-- EXCERTO SELECIONADO --

+--

In casu, num enquadramento prévio, importa referir que o arresto dos saldos credores das contas bancárias em causa foi determinado, expressamente, "atenta a existência de fumus boni iuris e o periculum in mora, (…), de modo a acautelar que a vantagem da actividade criminosa aqui em investigação, assim como as garantias de pagamento de eventuais penas pecuniárias e outros créditos, se dissipem (…) ex vi das disposições conjugadas nos arts. 111.°, nºs 2, 3 e 4, do C. Penal, 228.° do Código de Processo Penal e 391.° a 393.° do C. Pr. Civil." (cfr. despacho determinativo do arresto, cuja certidão consta a fls. 350 a 353 do 2º Volume Anexo).
 
Trata-se, por conseguinte, de um arresto preventivo (artigo 228º, 1, do Código de Processo Penal), de acordo com a legislação processual penal geral e observando o disposto na lei processual civil.
 
Esse enquadramento legal plasmado na decisão que ordenou o arresto preventivo não se confunde com o robusto regime (especial) de perda ampliada (arts. 7.° e seguintes da Lei n.° 5/2002, de 11 de Janeiro), regime este que não foi invocado, nem serviu como argumento por parte do Ministério Público aquando da petição do arresto.
 
Por isso, a decisão que decretou o arresto dos saldos credores das contas bancárias em causa nos presentes autos – umas co-tituladas pela embargante e outras apenas tituladas pelo arguido C… - fê-lo nos termos da lei processual penal geral e da lei processual civil.
 
No recurso em apreciação, a embargante reclama que o arresto do saldo das contas bancárias em causa (sejam tituladas pelo arguido ou co-tituladas entre si e o arguido) apenas deveria ter incidido na meação do arguido, e não em três quartas partes desse saldo, como acabou por decidir o tribunal a quo.
 
Desde já adiantando, perante a factualidade que veio a ser dada como provada, assiste inteira razão à recorrente.
 
Aliás, pela leitura da decisão recorrida, verifica-se que o Sr. Juiz a quo, depois de considerar que por virtude do regime de bens de casamento a embargante se presume ser titular de metade das quantias existentes naquelas contas bancárias arrestadas, em vez de reflectir na decisão a tutela jurídica desse direito próprio da embargante (que seria a redução do arresto apenas ao equivalente à meação do arguido), inflecte o raciocínio e, com base em critérios de oportunidade, entende manter a afectação pelo arresto do direito da embargante numa percentagem que, quiçá com base na equidade, acaba por fixar em metade do direito desta.
 
Ora, a decisão judicial que cabe nos embargos de terceiro para tutela do direito reconhecido ao embargante não pode assentar em critérios de oportunidade e/ou equidade, mas apenas de legalidade estrita.
 
Dito isto, analisemos a questão.

+--

(Entradas de localização em documentos e capturas de ecrã)

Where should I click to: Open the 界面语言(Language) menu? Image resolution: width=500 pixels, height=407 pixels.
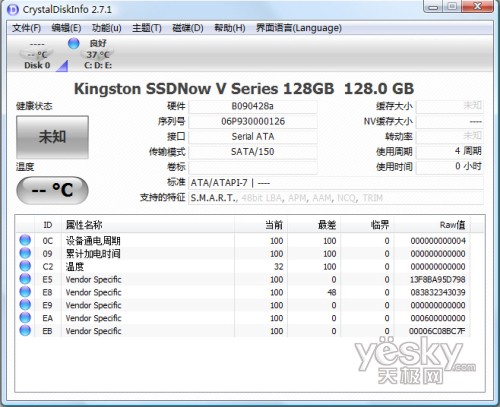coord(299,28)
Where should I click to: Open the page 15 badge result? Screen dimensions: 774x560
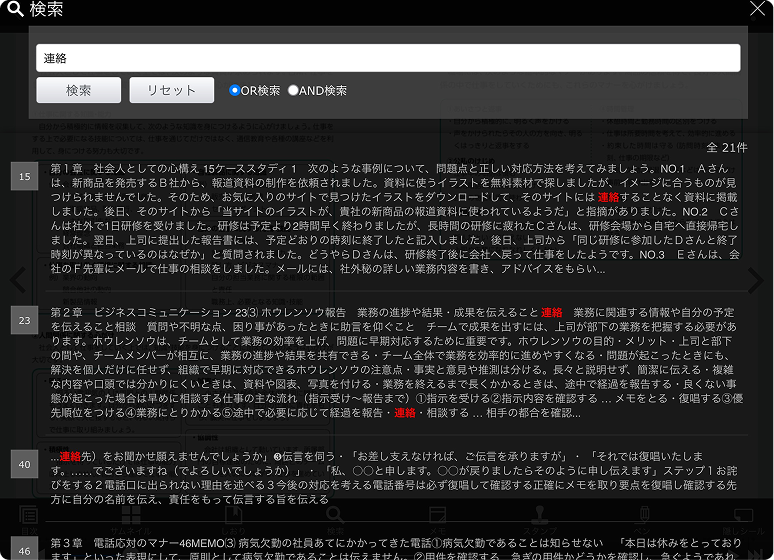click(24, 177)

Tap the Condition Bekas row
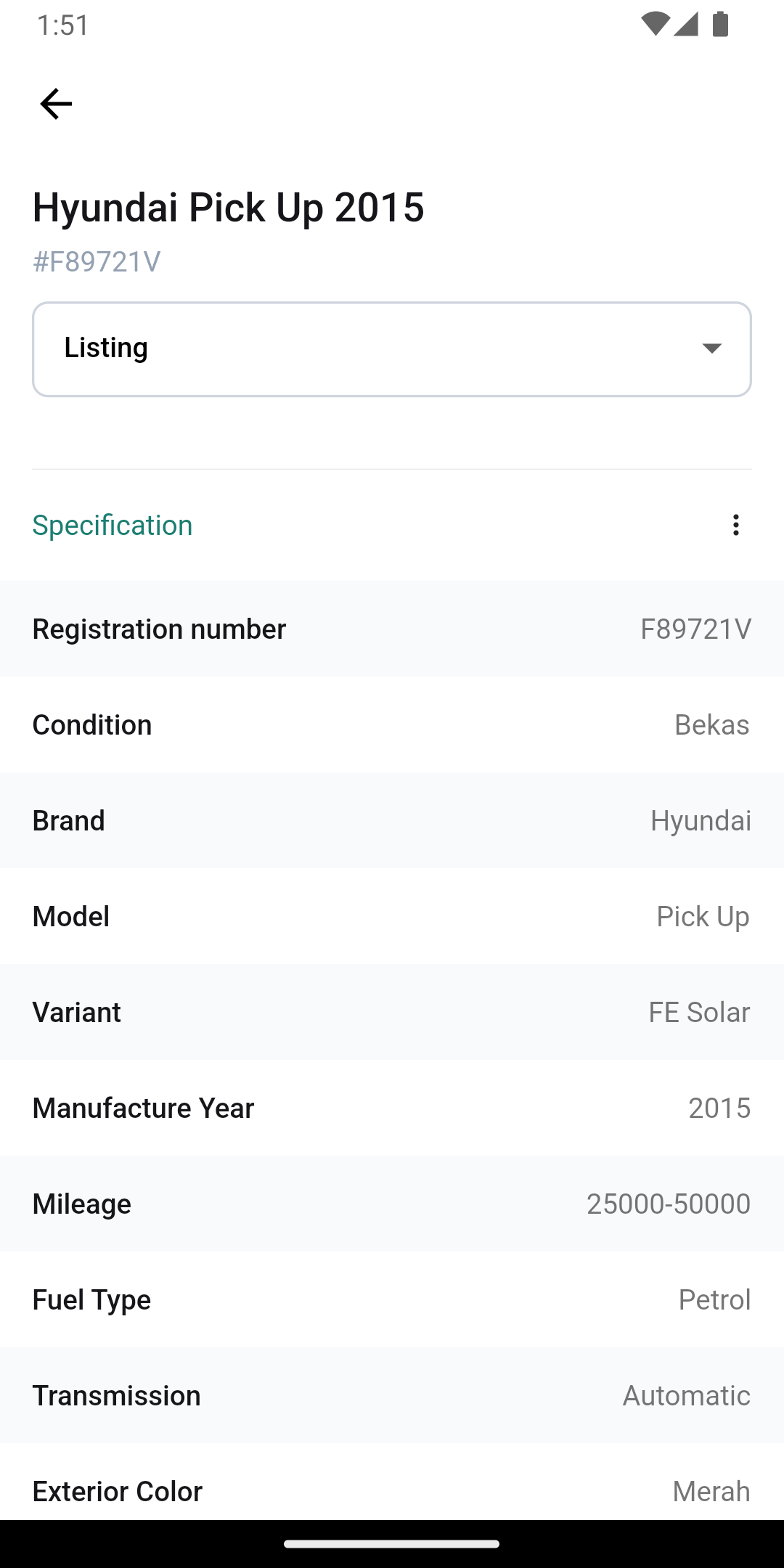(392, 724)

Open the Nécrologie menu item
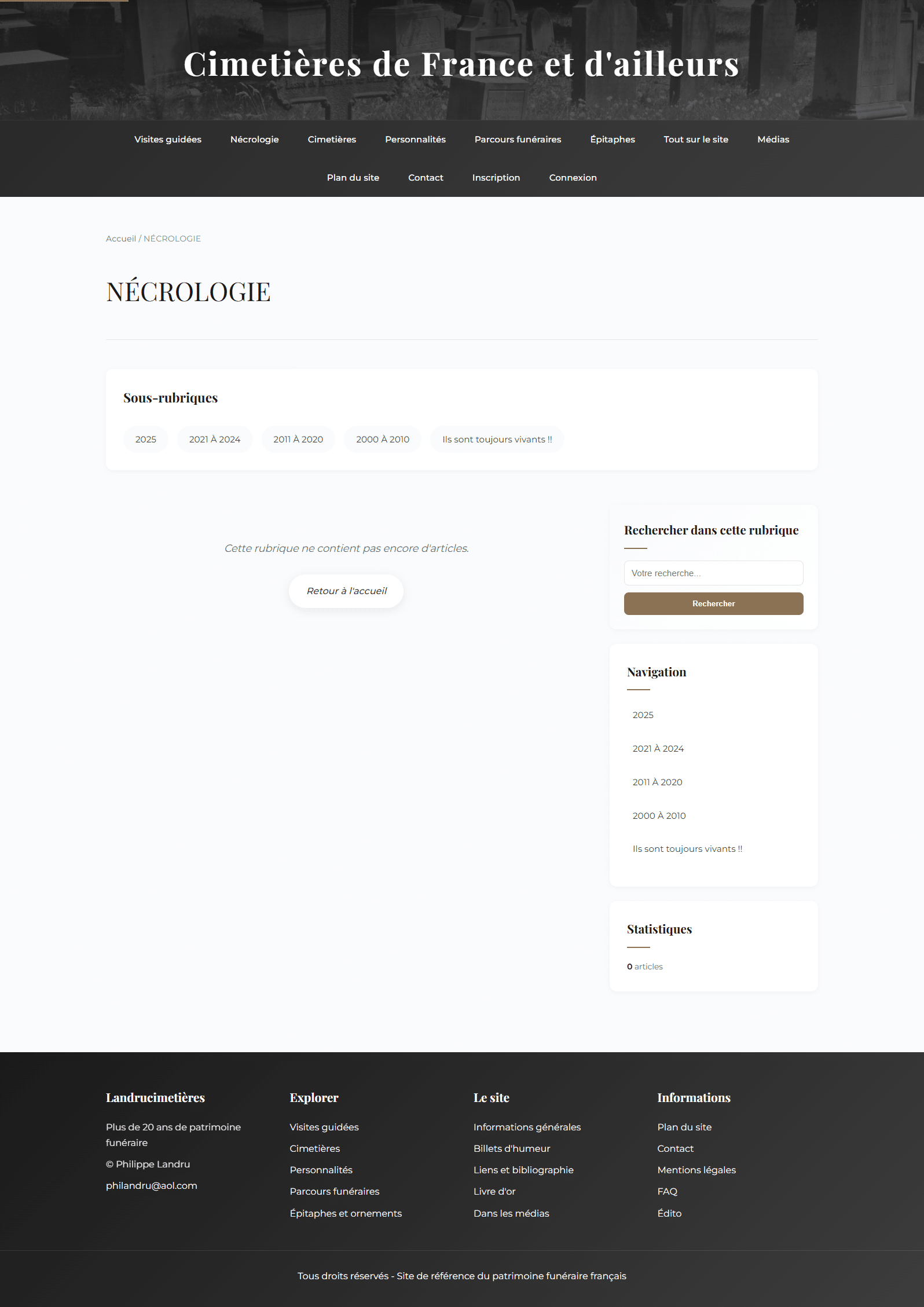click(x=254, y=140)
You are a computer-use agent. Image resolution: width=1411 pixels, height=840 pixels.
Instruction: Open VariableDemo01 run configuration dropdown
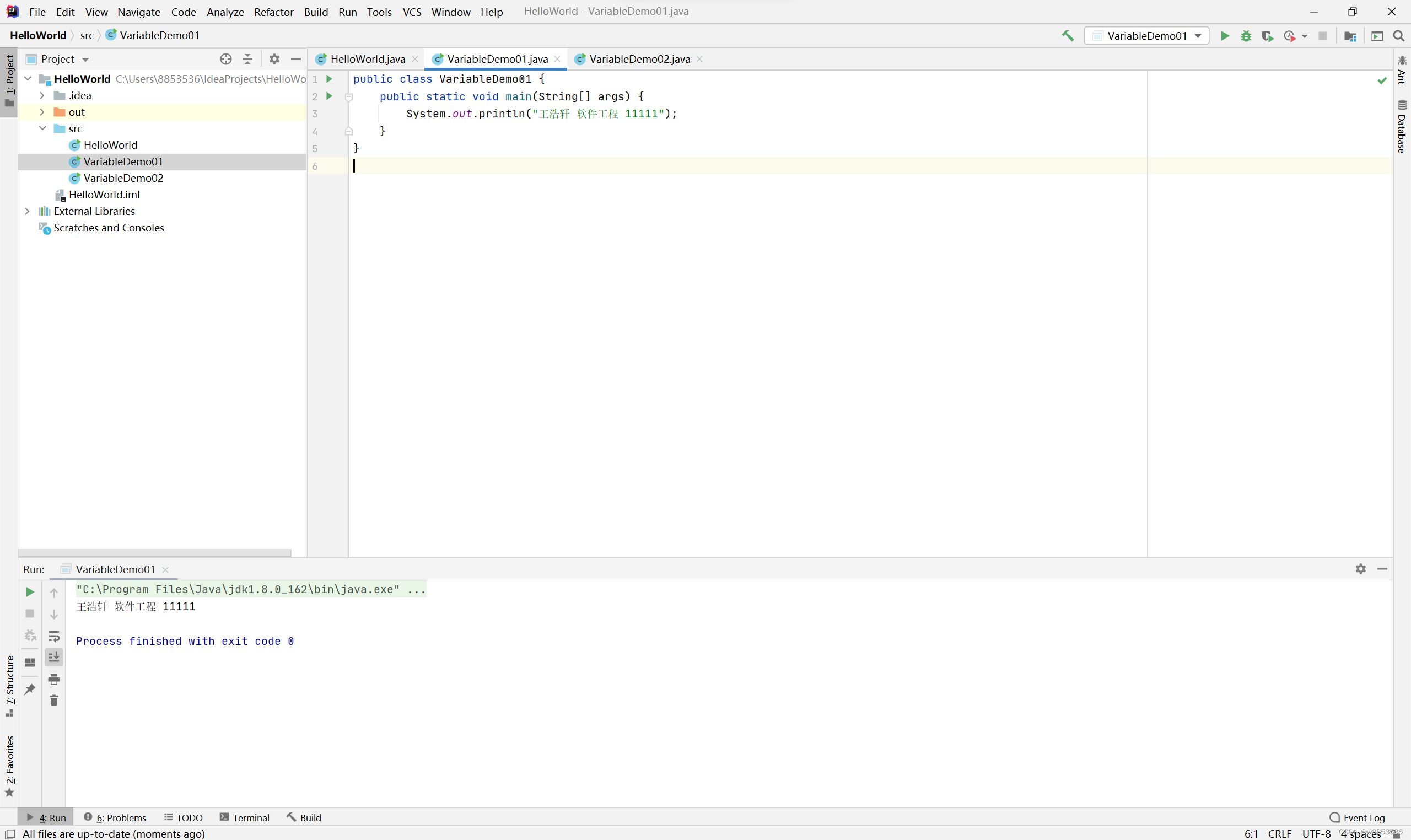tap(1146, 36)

+--

-- TAREFA A REALIZAR --
Resuma em duas frases, por favor, o excerto sobre o arresto dos saldos bancários.

-- RESPOSTA AO EXERCÍCIO --
O arresto dos saldos credores das contas bancárias foi decretado como arresto preventivo, nos termos da lei processual penal geral e da lei processual civil, e não ao abrigo do regime especial de perda ampliada, que o Ministério Público não invocou. A embargante sustenta que o arresto só devia incidir sobre a meação do arguido, e não sobre três quartas partes do saldo, e o tribunal dá-lhe inteira razão, pois a decisão em embargos de terceiro deve assentar apenas na legalidade estrita, e não em critérios de oportunidade ou equidade.